Rasa sakit itu seketika lenyap saat mendengar tangisan putrinya untuk yang pertama kali. Dia tersenyum menatap bayi merah yang kini ada di dadanya.
Kak Arnav, anak kedua kita telah lahir dengan selamat. Aku berjanji akan menjaganya.
Kemudian Gita mencium kecil pipi lembut itu. "Hai, Arvita."

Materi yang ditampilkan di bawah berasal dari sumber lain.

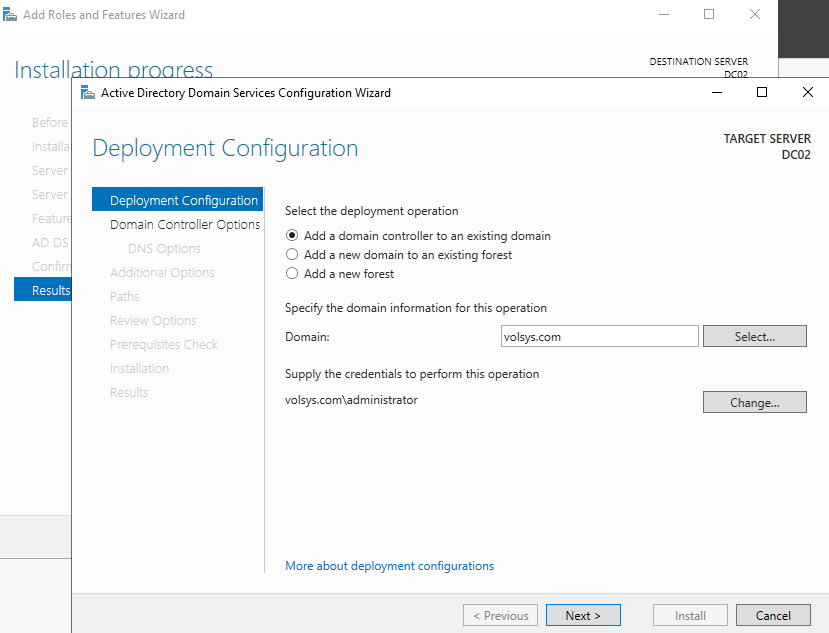Click the DNS Options step
This screenshot has height=633, width=829.
pos(164,249)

"Arvita?" Gibran tersenyum kecil mendengar nama yang baru dia ketahui itu. Tentu saja, sampai kapanpun Gita tidak akan mengganti posisi Arnav dengan dirinya. Ya, dia akan segera membuka lembaran baru dengan wanita lain karena dia tidak ingin semakin membebani pikiran Gita. "Dia pasti menjadi perempuan yang hebat dan kuat seperti kamu."
"Terima kasih, kamu sudah menemaniku berjuang."
"Sama-sama."
Gibran ikut tersenyum menatap senyuman Gita yang akhirnya merekah di bibirnya.
Semoga kamu selalu bahagia, Gita. Tetaplah tersenyum seperti ini. Jangan menangis lagi.